Here are a few reminders to make your check station visit pleasant, quick and efficient:
If you have harvested game: Fish and Game staff will want to look at the animal, and your license and tag. It will save you and everyone's time if the animal is easily accessible. It takes a few minutes to collect all the data we need, so feel free to shut off your vehicle and step out to stretch your legs.
Many check stations are “management stations” where the main goal is to collect data from harvested animals. However, we also pay attention to any rule violations we might see.

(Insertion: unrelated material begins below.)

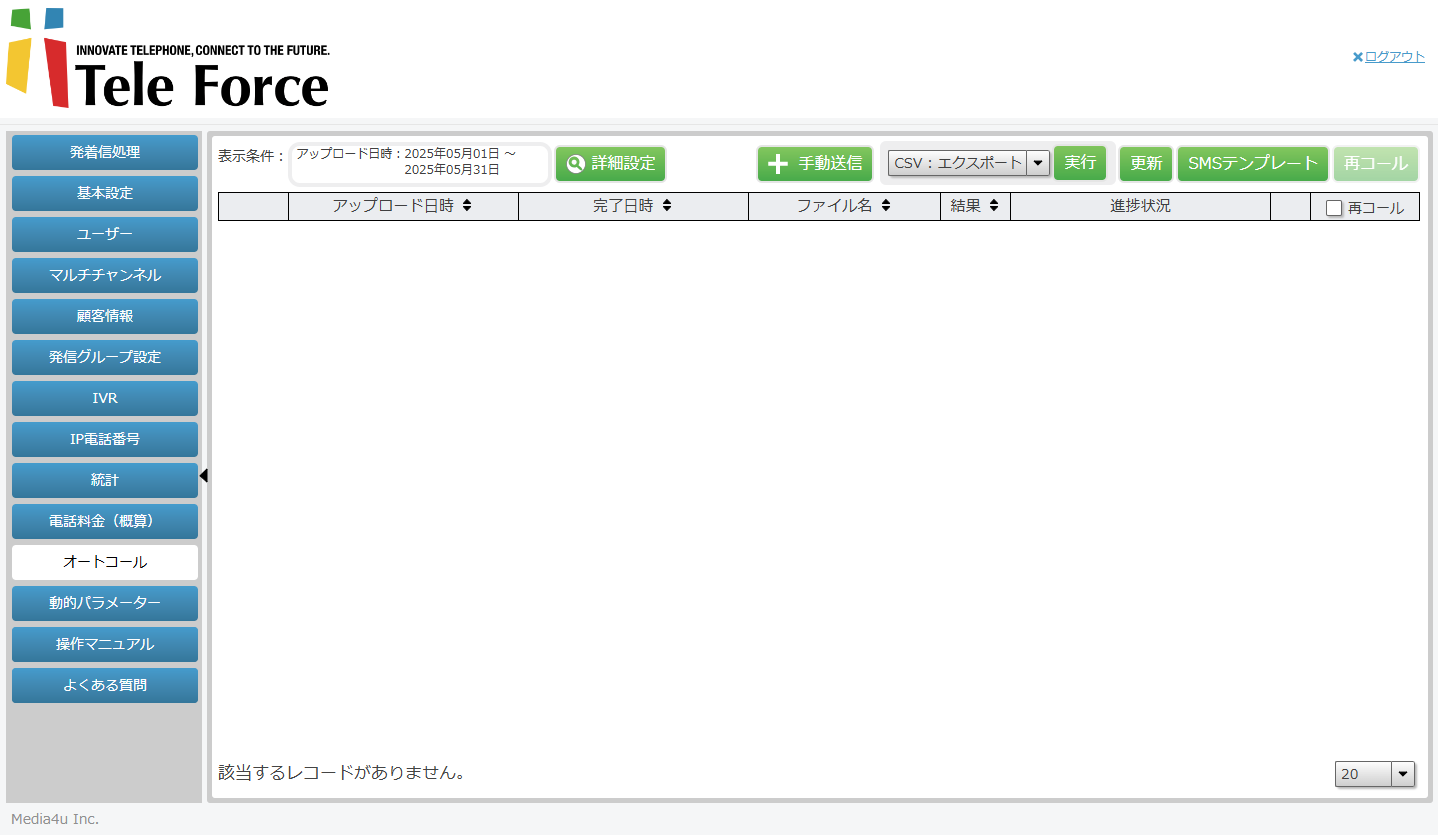The width and height of the screenshot is (1438, 835).
Task: Click the upload date range condition field
Action: click(x=420, y=163)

Here are some common mistakes to avoid:
- Failure to keep evidence of sex. Even in either-sex hunts, the head or other evidence of sex needs to be naturally attached to the carcass until you get it home. In hunts with point restrictions, the antlers must accompany the carcass.
- Failure to properly validate your tag. Make sure the notches for the correct day and month are fully removed from your tag immediately after you harvest the animal. The tag must be attached to the largest part of the carcass.
- Failure to have a proxy statement, which was issued with your tag. If you’re transporting game for someone else, you must have a proxy statement. Proxy statements are also available on page 102 in the Big Game Seasons and Rules book, along with other important rules.
- In seasons restricted to mule deer or white-tail deer only, proof of species must remain naturally attached. If you remove the head, you must leave the fully-haired tail attached.
Please use caution when pulling into and out of a check station. Keep an eye out for hunters and staff walking around the station, and be careful if you are pulling out onto a busy highway.